» TASK GOAL: Every line in the data below that holds "height" should be found and copied.

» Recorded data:
************
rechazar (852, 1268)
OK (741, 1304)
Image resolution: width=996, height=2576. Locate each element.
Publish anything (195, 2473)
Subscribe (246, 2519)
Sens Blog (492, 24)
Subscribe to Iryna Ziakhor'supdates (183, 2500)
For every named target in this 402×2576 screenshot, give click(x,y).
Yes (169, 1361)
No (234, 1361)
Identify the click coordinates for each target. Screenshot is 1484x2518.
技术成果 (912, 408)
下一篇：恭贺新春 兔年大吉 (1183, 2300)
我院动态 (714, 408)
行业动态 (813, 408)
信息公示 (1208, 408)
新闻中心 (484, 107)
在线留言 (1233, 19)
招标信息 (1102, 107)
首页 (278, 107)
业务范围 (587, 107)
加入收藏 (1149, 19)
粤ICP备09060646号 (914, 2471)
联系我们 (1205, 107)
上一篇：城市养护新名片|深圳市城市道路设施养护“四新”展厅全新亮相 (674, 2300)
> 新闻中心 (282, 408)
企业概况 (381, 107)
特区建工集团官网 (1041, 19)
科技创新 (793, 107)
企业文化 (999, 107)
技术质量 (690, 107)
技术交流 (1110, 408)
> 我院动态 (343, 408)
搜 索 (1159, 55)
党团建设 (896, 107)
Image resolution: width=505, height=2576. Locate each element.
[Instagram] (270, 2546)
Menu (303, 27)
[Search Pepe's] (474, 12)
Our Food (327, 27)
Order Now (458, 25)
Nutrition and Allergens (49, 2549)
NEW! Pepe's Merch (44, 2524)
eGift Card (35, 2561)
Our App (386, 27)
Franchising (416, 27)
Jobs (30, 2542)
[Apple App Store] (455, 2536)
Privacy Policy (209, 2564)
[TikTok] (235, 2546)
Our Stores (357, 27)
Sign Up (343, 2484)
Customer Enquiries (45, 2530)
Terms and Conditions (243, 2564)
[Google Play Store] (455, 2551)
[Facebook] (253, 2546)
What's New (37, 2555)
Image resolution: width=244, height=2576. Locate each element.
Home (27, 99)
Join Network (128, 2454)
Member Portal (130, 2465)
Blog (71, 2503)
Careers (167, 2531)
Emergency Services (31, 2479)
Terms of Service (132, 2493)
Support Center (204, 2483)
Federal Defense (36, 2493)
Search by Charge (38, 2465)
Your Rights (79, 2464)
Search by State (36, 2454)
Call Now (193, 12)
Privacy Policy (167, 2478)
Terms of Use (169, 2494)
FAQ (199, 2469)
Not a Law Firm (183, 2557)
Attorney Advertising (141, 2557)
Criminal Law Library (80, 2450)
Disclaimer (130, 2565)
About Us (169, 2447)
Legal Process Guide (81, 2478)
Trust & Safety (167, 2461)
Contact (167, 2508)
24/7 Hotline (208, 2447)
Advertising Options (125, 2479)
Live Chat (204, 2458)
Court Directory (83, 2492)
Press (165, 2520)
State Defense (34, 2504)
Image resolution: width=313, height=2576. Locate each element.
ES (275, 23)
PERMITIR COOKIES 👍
************
» ANSWER TO THIS EXERCISE:
Image resolution: width=996, height=2576. Locate each element.
Image resolution: width=505, height=2576. Locate each element.
Image resolution: width=244, height=2576. Locate each element.
Image resolution: width=313, height=2576. Locate each element.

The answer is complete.